Soundalikes

I have a penchant for exploring composers previously unknown to me. Not absolutely all of them, I should hasten to add. For some odd reason I invariably give a pass to some guy with a doctorate from Columbia who focuses on explorations of planar atonality and audioscapes based on differential equations. That aside, I’m more gung-ho than not.

Thanks to the seductive come-on of a recent Chandos album, I have become lightly familiar with the two symphonies of York Bowen, a 20th century English composer whose abiding Romantic idiom was spiced with just a touch of the French idiom. Bowen was a big deal in his day, played by the high and hoity-toity—Fritz Kreisler, Landon Ronald, Hans Richter, Sir Henry Wood, Adrian Boult, Lionel Tertis, Joseph Szigeti. He was without question a major compositional force in English music, albeit one whose star has dimmed considerably since his death in 1961.

His two symphonies have a great deal to recommend them. They’re marvelously orchestrated, unfailingly attractive, and contain a wealth of good tunes. They’re also prolix, predictable, and emotionally flabby. Still, they’re definitely worth hearing, and more than once.

The first movement of Symphony No. 2, Opus 31 contains a primary theme that opens with a figure that is almost note-for-note, and rhythm-for-rhythm, the theme song to Gilligan’s Island. However, it’s cast in a broad and stately style, meaning that it sounds like Gilligan’s Island belted out by a two-ton-Tessie diva backed up by the massed forces of the Bayreuth Festspielhausorchester. And that’s just funny. No matter how hard I try to avoid the association, Gilligan’s is just too tough a nut to crack. It’s like trying to avoid thinking of The Lone Ranger when hearing Rossini’s William Tell Overture. Well, at least that’s a tricky one for folks of my generation; I have a feeling that today’s youth wouldn’t have the same problem, given that for them The Lone Ranger dwells in a deep vanished past, somewhere between Beowulf and The Pilgrim’s Progress in terms of contemporary viability.

But admit it: can you honestly say that you never once think of Bugs Bunny and Elmer Fudd when hearing Rossini’s Barber of Seville overture?

What about other pieces that bring up unfortunate or distracting associations?

Beethoven’s Emperor Concerto is a case in point. Its first-movement main theme is a dead ringer for the military anthem I Want to be an Airborne Ranger. Typically IWTBAAR would be bawled out by a bunch of sloppy drunk guys staggering out of a Honolulu stewpot at dawn. I doubt that’s what Beethoven had in mind.

One of my particular bugaboos is the Bartók Piano Sonata. Everything’s just fine until the last page of the piece, when the primary theme of the finale is transformed into a version of Good King Wenceslaus performed, it would seem, by the inmates of a hospital for the criminally insane.

Several works from the French tradition conjure up images of Dorothy Lamour, sarongs and hibiscus-flower hairdos. The first is the Franck Piano Quintet’s recurring idée fixe cyclical theme; the other is what one of my theory teachers actually referred to as the “South Sea Islands” section of Debussy’s Prelude à l’apres-midi d’une faune.

Witold Lutoslawski’s Third Symphony keeps interrupting itself with a Cha-Cha-Cha figure that always makes me wonder if Carmen Miranda is about to make a cameo appearance.

None of these associations are the original composers’ faults, naturally. But the human brain evolved to make connections—valid or not. Because of that we get fantasy and whimsy and poetry and crackpottery. And sometimes we just can’t hear an elevated, serious piece of music without breaking into a few titters. Them’s the breaks, I guess.

* [Data shown]
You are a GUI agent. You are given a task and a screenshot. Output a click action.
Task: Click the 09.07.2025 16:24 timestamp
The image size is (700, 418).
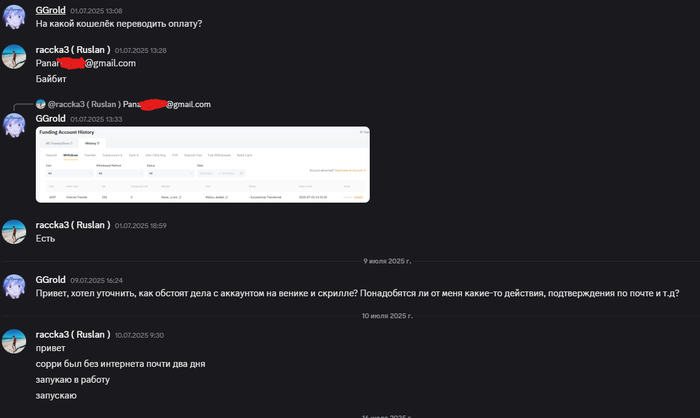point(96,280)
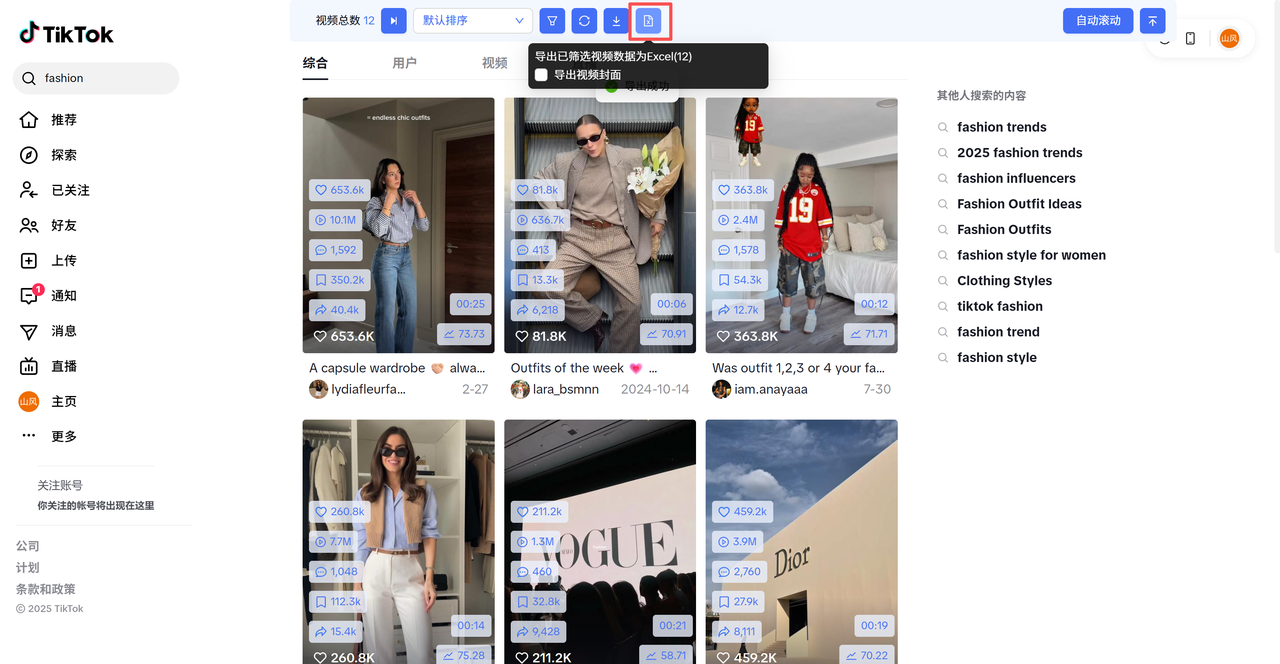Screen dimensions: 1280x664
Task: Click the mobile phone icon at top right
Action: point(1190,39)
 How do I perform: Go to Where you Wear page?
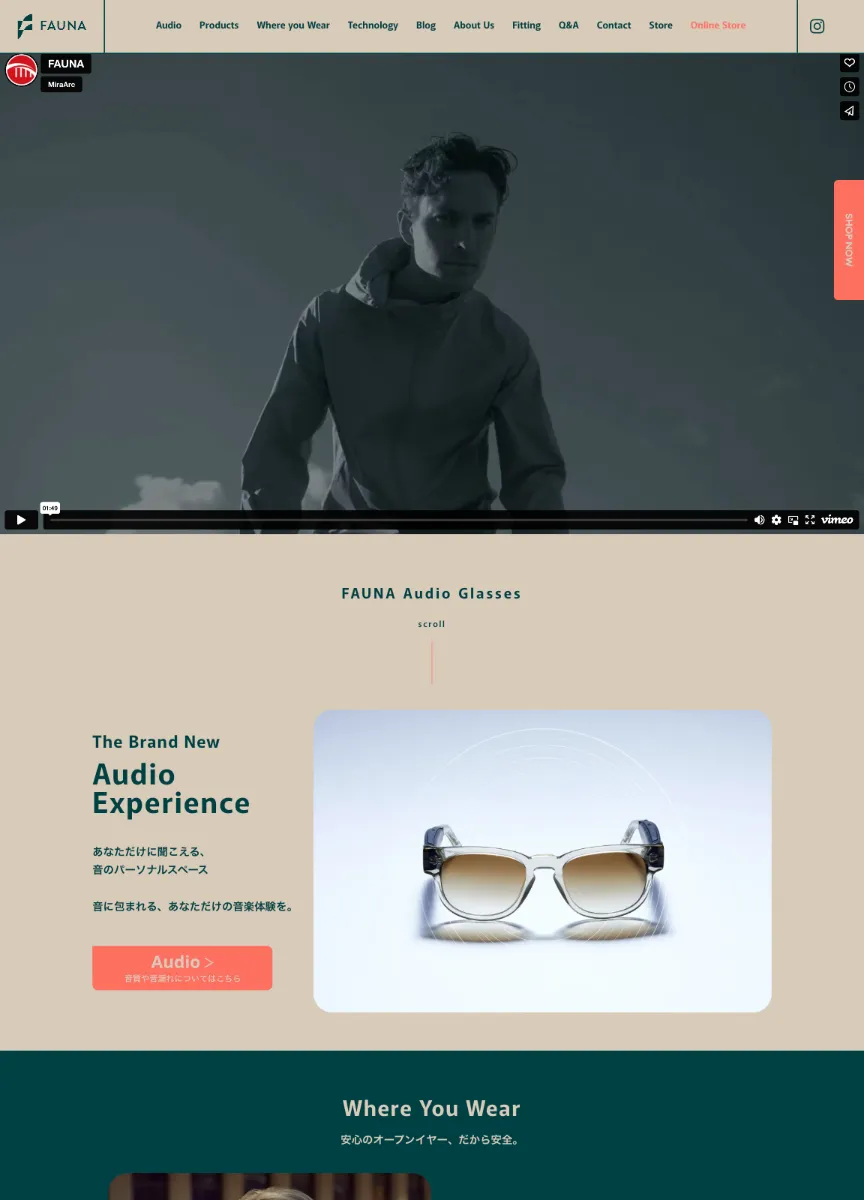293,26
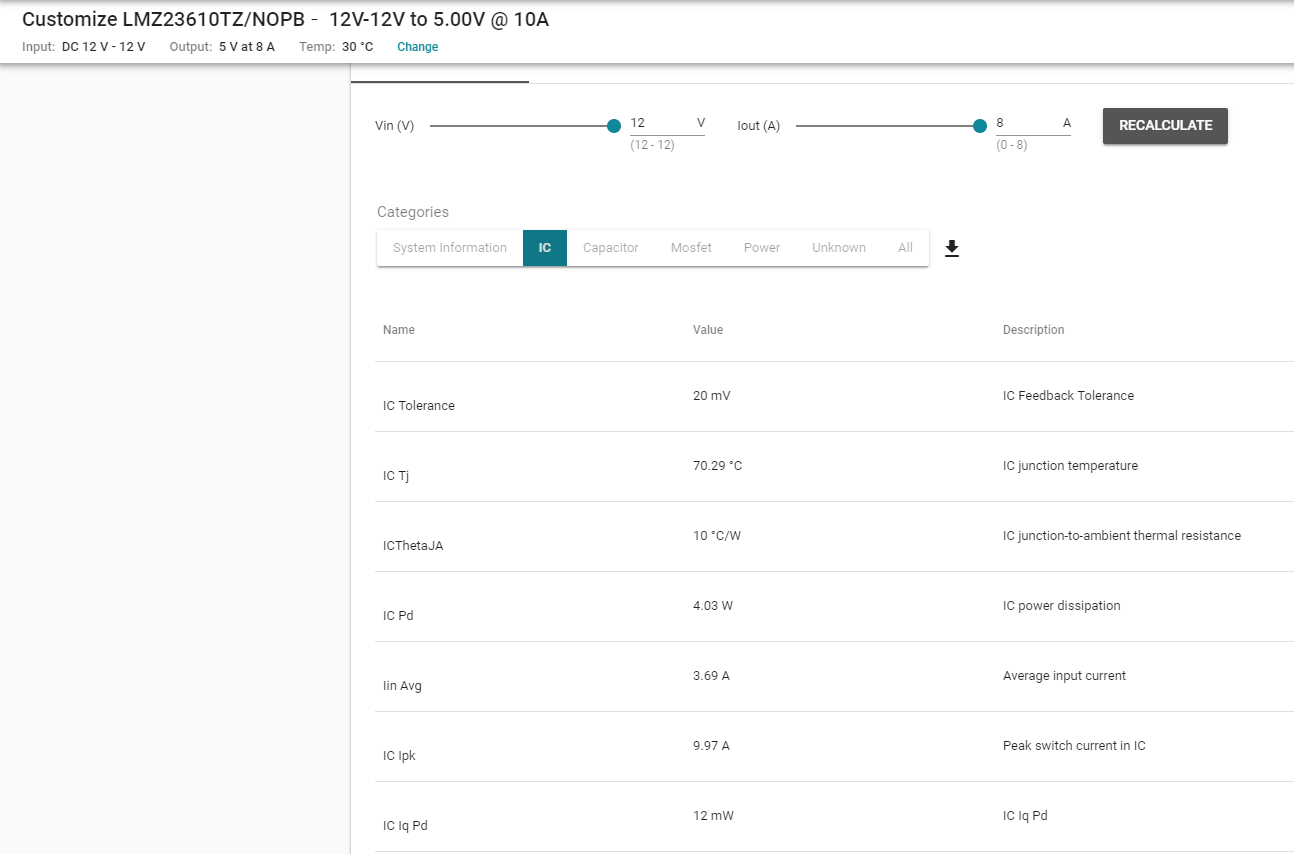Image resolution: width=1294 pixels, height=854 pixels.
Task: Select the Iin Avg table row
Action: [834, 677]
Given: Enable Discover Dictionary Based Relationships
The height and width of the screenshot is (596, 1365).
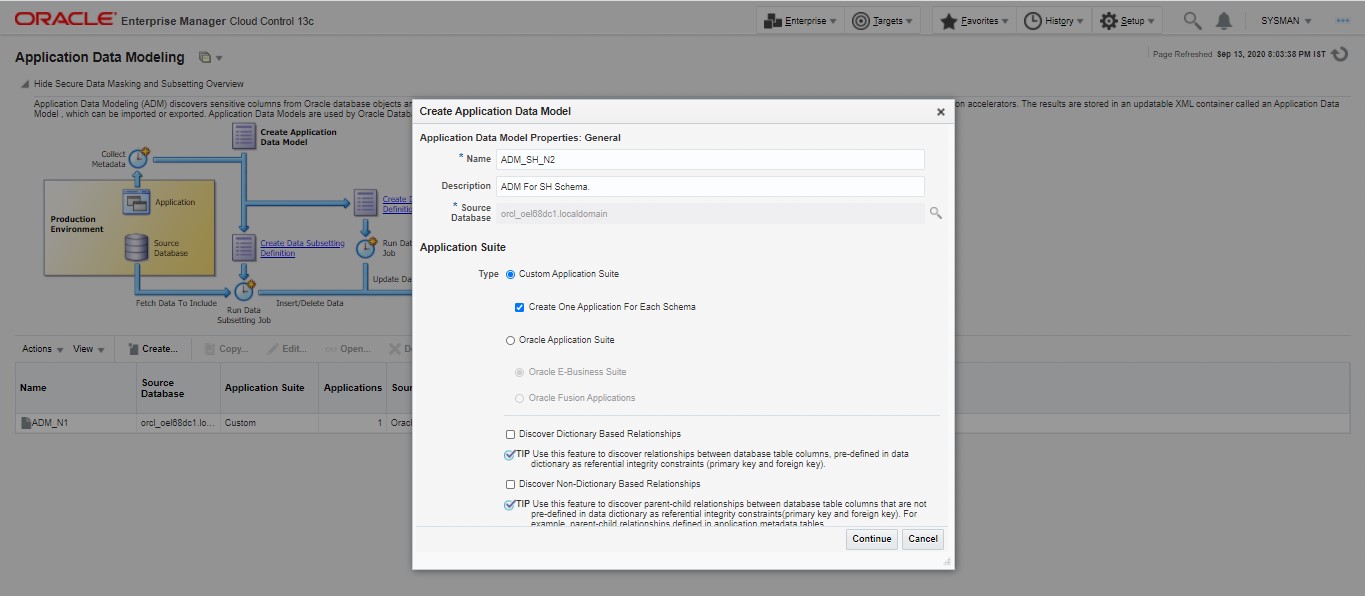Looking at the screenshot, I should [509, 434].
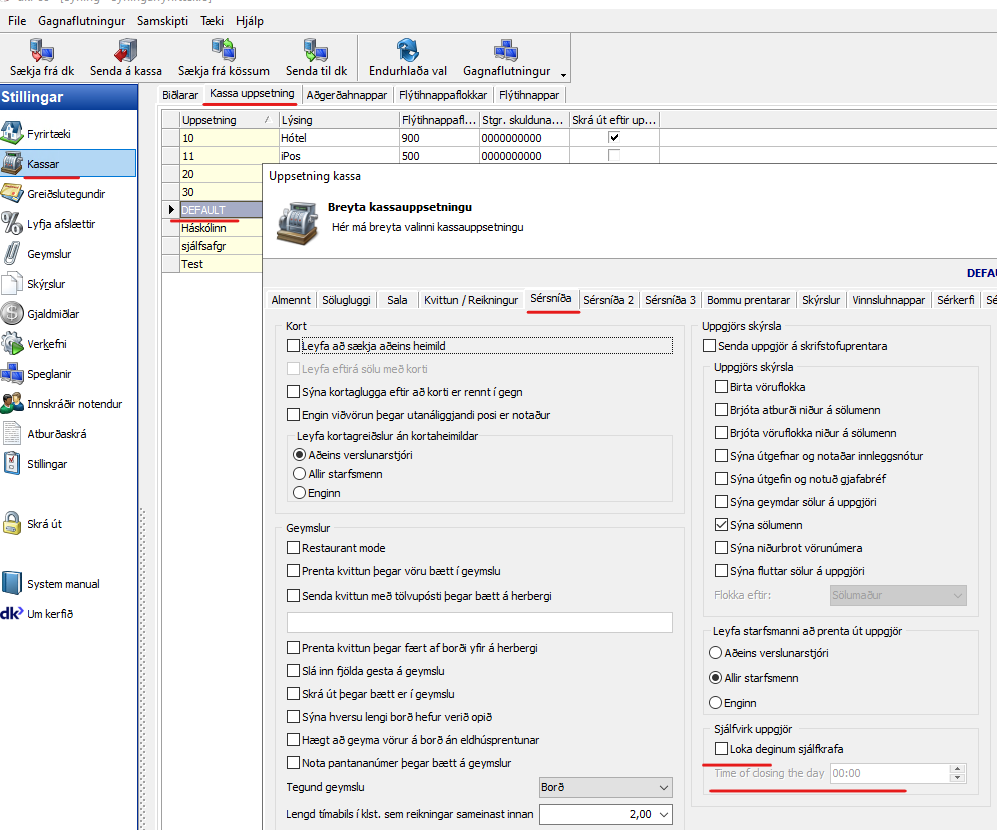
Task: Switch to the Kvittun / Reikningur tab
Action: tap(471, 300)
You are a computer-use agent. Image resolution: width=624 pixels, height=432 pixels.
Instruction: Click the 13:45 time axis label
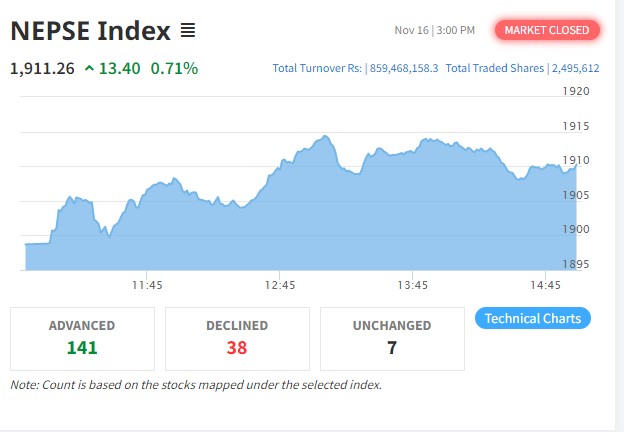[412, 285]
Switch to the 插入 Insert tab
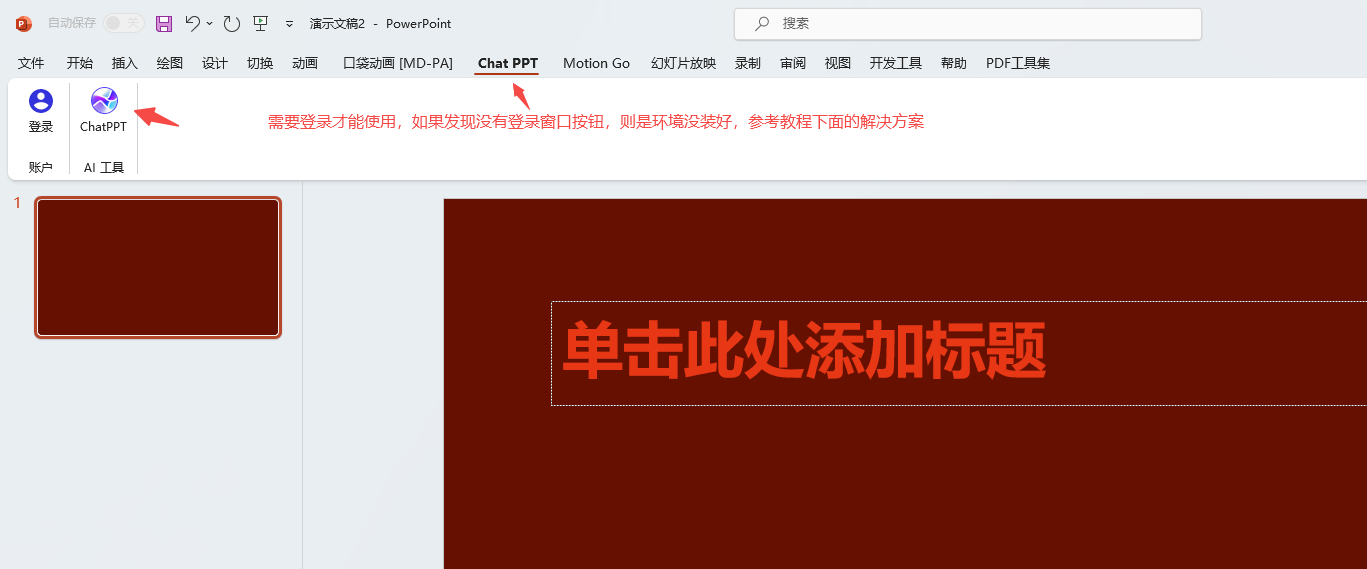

* [Activities]
**1)** Retype the stretch of the soundalikes essay from "But admit it: can" through "the criminally insane.".
**2)** In the soundalikes essay, why does the author expect that today's youth would not have trouble hearing Rossini's William Tell Overture without thinking of The Lone Ranger?

* [Answer section]
**1)**
But admit it: can you honestly say that you never once think of Bugs Bunny and Elmer Fudd when hearing Rossini’s Barber of Seville overture?

What about other pieces that bring up unfortunate or distracting associations?

Beethoven’s Emperor Concerto is a case in point. Its first-movement main theme is a dead ringer for the military anthem I Want to be an Airborne Ranger. Typically IWTBAAR would be bawled out by a bunch of sloppy drunk guys staggering out of a Honolulu stewpot at dawn. I doubt that’s what Beethoven had in mind.

One of my particular bugaboos is the Bartók Piano Sonata. Everything’s just fine until the last page of the piece, when the primary theme of the finale is transformed into a version of Good King Wenceslaus performed, it would seem, by the inmates of a hospital for the criminally insane.

**2)** For young people today, The Lone Ranger belongs to a deep vanished past. In terms of contemporary viability, it sits somewhere between Beowulf and The Pilgrim's Progress, so the association wouldn't come to mind for them as it does for the author's generation.